What is Lipschitz constant? Lipschitz constant of a function is a measure of how fast the function can change. Intuitively, given a linear classifier and a mean squared loss function, the loss function is quadratic in the input and thus its Lipschitz constant is two. A slow changing loss function has a smaller Lipschitz constant and thus lower error (for a given sample size) or lower sample size (for a given error). A key realization here is that all the information about the machine learning model that is required for sampling can be captured in this single Lipschitz constant. For many statistical machine learning models, the Lipschitz constant can be easily determined; for many deep learning models the Lipschitz constant can be empirically determined. Even with an approximate estimate of this constant, the sampling procedure is known to heuristically achieve good results.
Coresets, besides being a method of data sampling at the network edge, can revolutionize how value of information can be computed. In a crowdsourced environment with multiple data sources, it is often challenging to assess the value of information from each data source. The central cloud can periodically publish the coreset based on collected (sampled) data from multiple edges; this allows an edge to measure of the novelty (value) of its newly collected data with respect to the data already available in the central cloud. This measure of novelty can not only be used by the edge to filter redundant data (data with low novelty), but can also be used to compensate the data source based on the true richness and diversity of the data.
In addition to being a method of sampling, coresets also serve as a bridge to data privacy. Differential privacy is a well known technique for publicly sharing information about a dataset while withholding information about individuals in the dataset. Coreset-based techniques support injection of noise to the samples, in order to obtain a differentially private coreset. This opens up the possibility of crowdsourcing machine learning data from multiple edges, while protecting data privacy.
Returning to the ambulance use case, using the coreset technique, a small subset of the data can be used to train the models on identifying traffic jams or variation on patient’s health conditions etc.

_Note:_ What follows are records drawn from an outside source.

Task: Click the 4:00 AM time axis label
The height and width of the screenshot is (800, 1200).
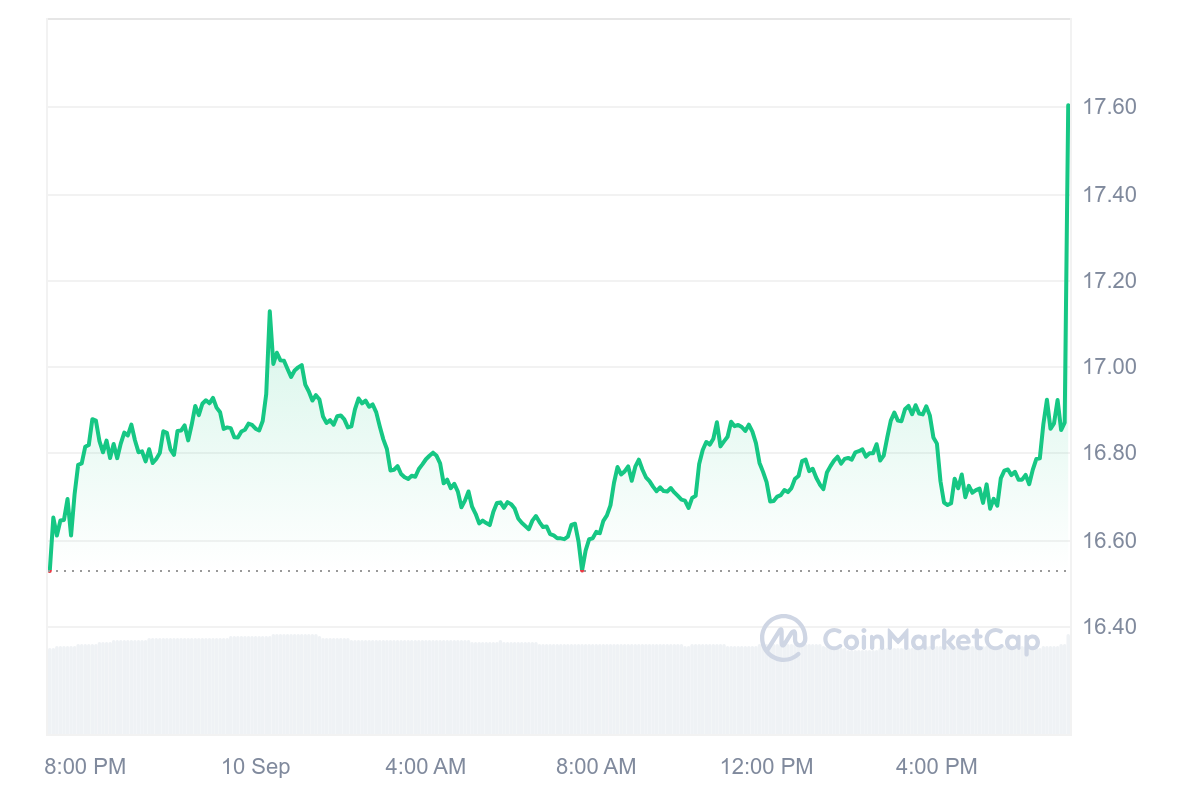Action: [x=425, y=767]
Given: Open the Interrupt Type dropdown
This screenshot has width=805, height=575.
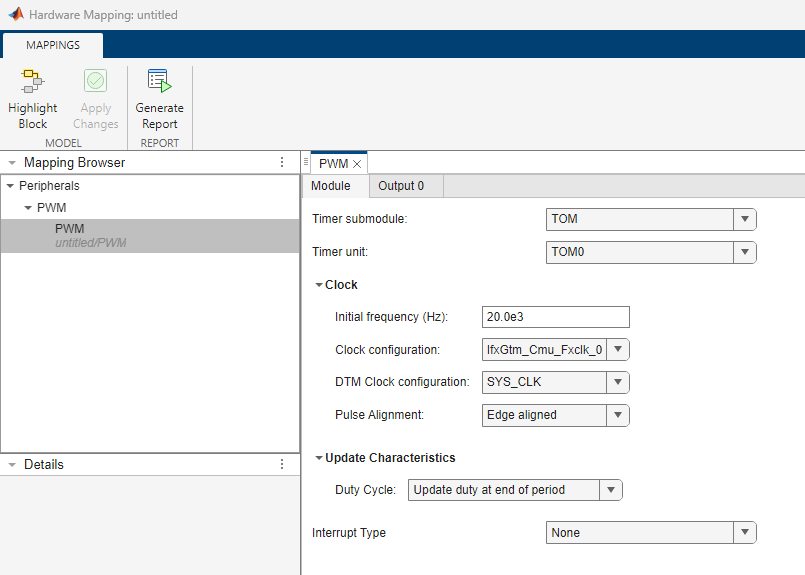Looking at the screenshot, I should pos(745,533).
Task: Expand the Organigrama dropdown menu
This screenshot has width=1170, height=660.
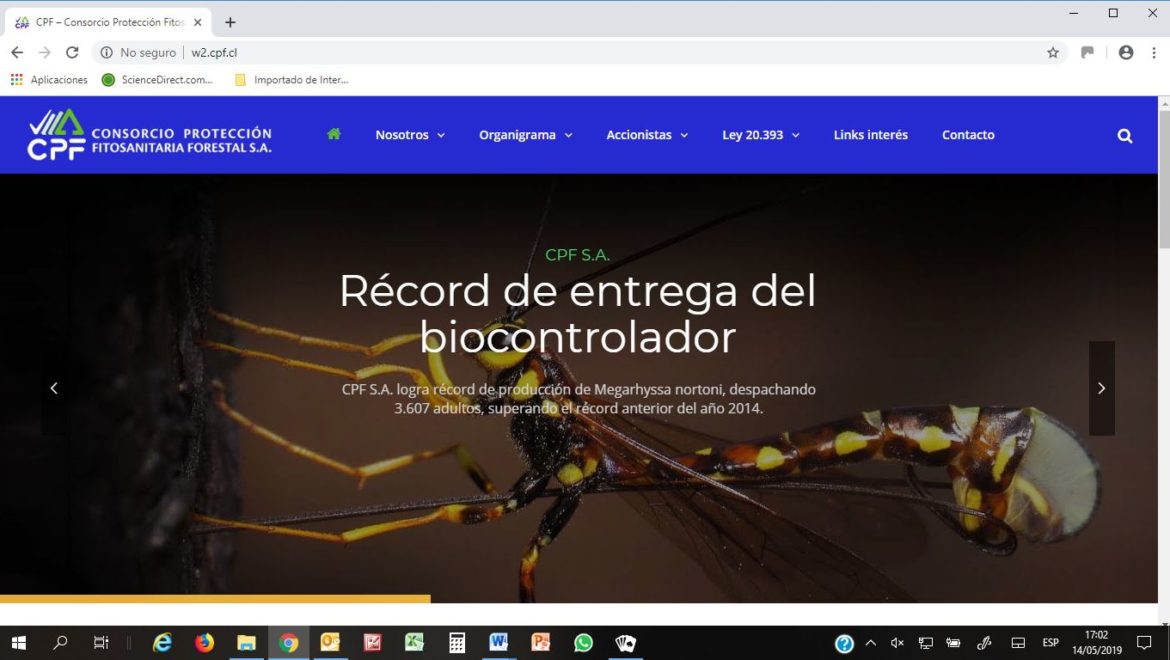Action: pos(525,135)
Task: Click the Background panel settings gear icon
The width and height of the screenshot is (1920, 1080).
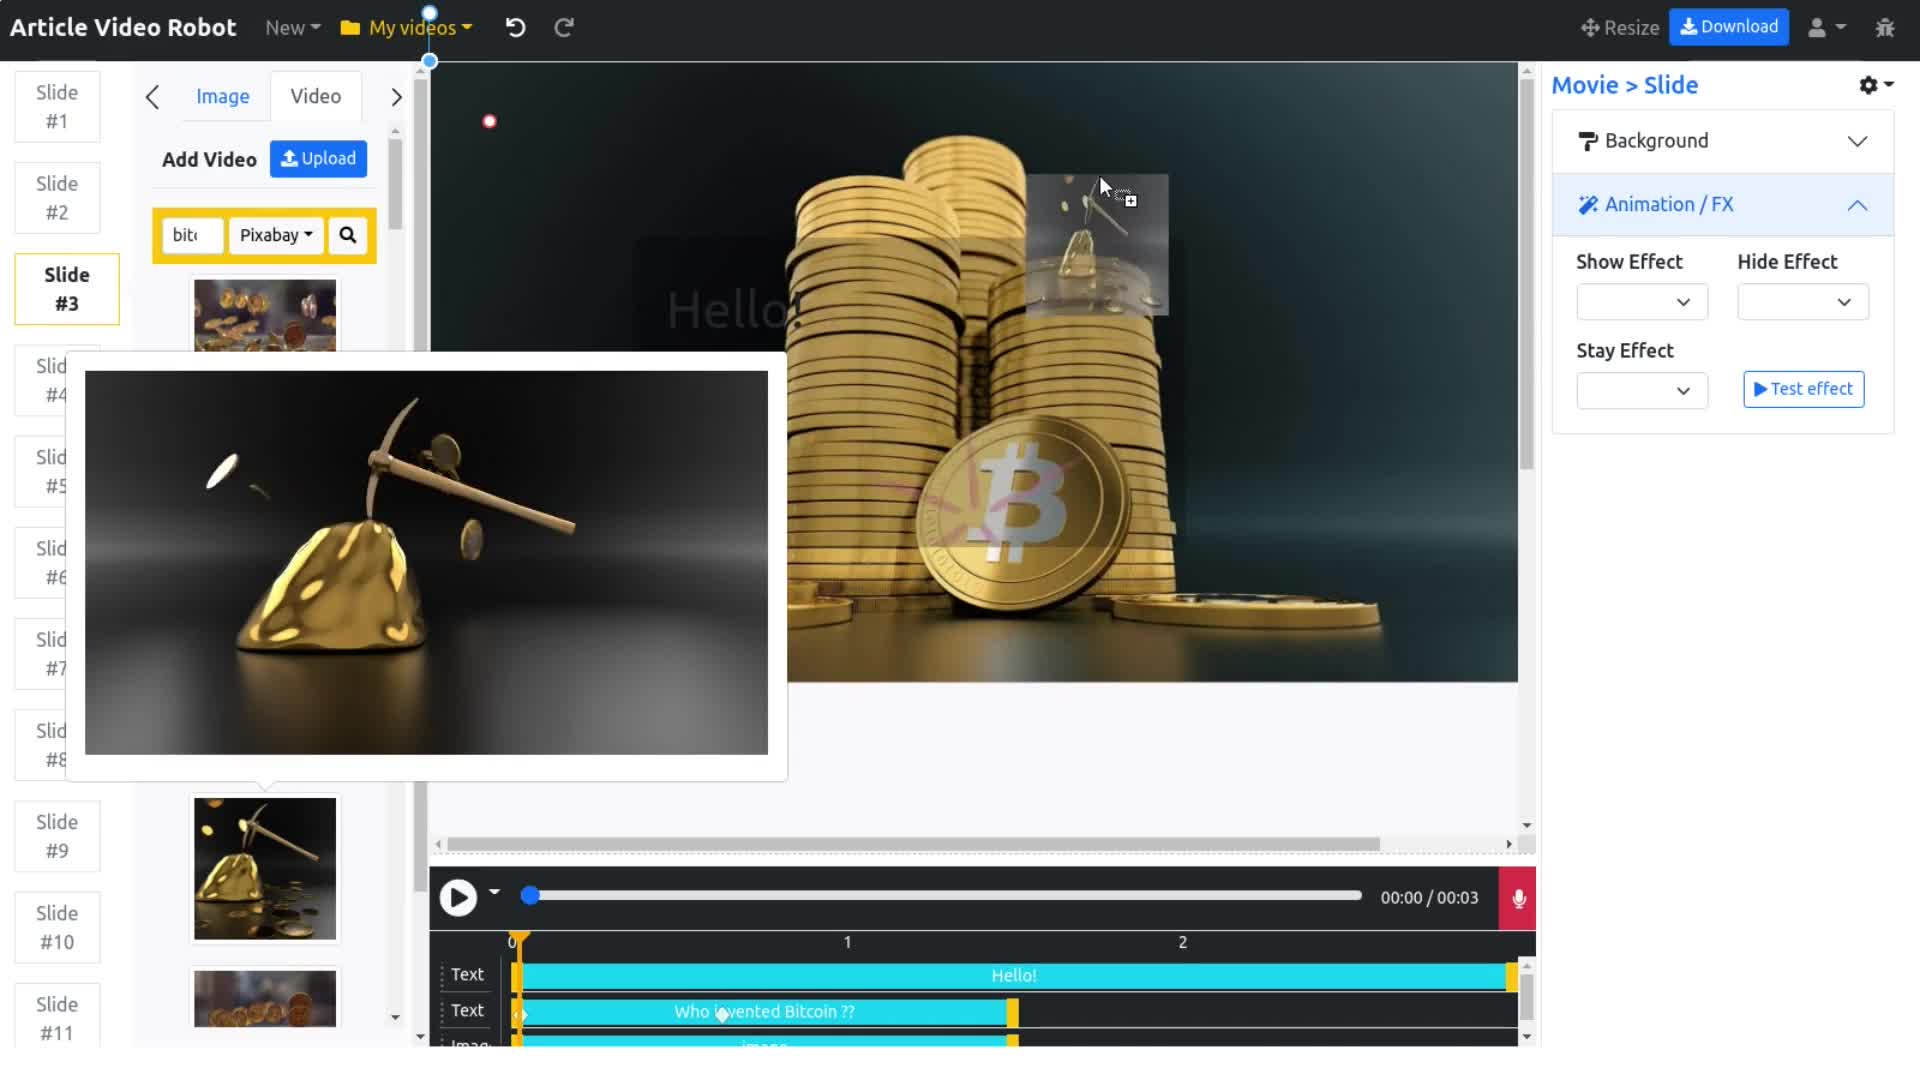Action: (1870, 84)
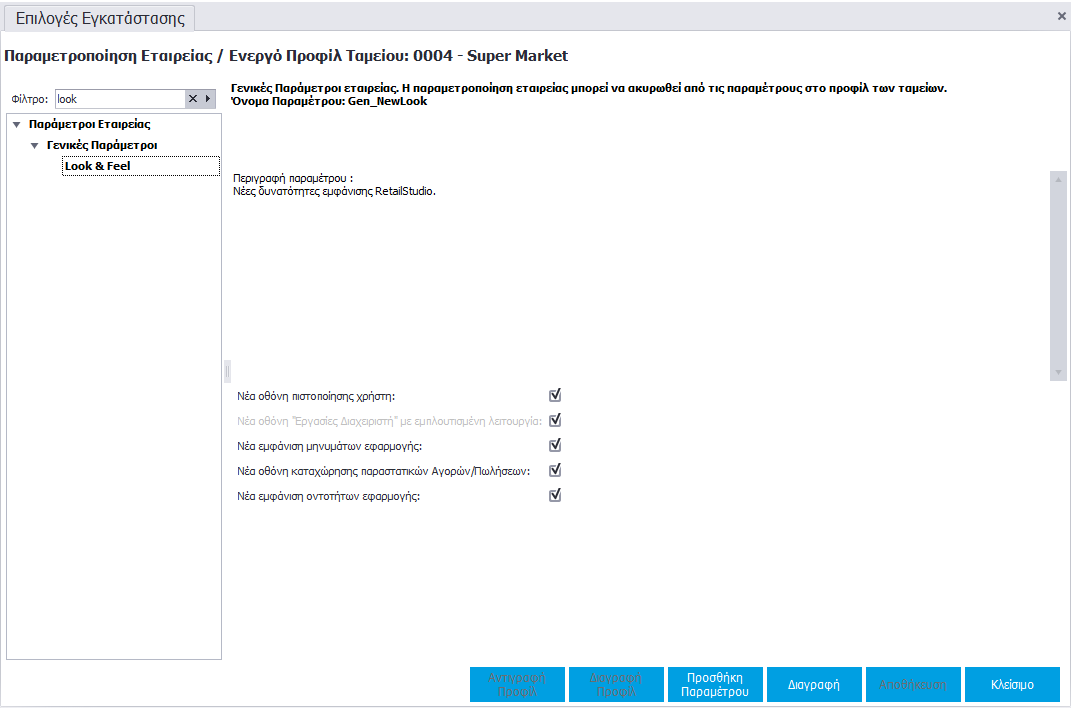The image size is (1071, 708).
Task: Toggle 'Νέα οθόνη καταχώρησης παραστατικών Αγορών/Πωλήσεων' checkbox
Action: (555, 470)
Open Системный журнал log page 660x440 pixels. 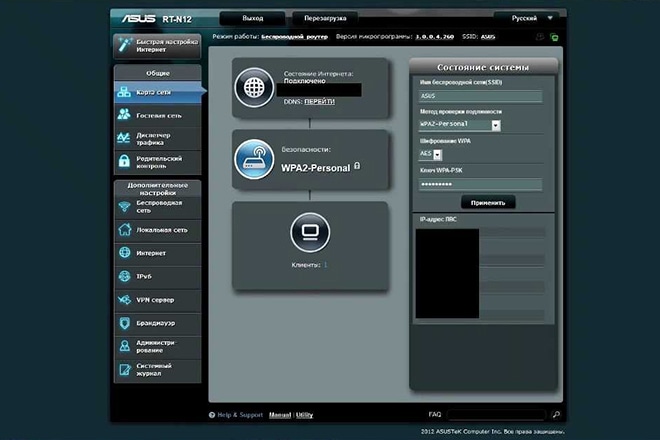[x=158, y=371]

Coresets are able to identify the right set of data that needs to be transferred from the edge servers to central distribution points for further analysis or model training. Unnecessary data is discarded to reduce storage and computation at the edge and the network is not flooded with data, as only essential data is transferred.
The wide spread adoption of coresets as an edge AI function can accelerate data collection, training, and post deployment monitoring of machine learning models across multiple 5G/Edge scenarios. There are many other data related issues that the edge introduces. For example, how do we learn about the cohort of people that has a similar condition on an edge node without sharing the raw data at the edge node? While an option is that each edge node shares a coreset with the central server, an alternative approach is federated Learning which forms distributed cohorts and creates a global model without revealing raw personal data. Our next blog will examine Federated Learning Algorithms to enable you to implement robust edge data management solutions, which can work together with coresets to benefit from both techniques.
H. Lu, M.-J. Li, T. He, S. Wang, V. Narayanan, K. Chan, “Robust Coreset Construction for Distributed Machine Learning,” IEEE Journal on Selected Areas in Communications, vol. 38, no. 10, Oct. 2020.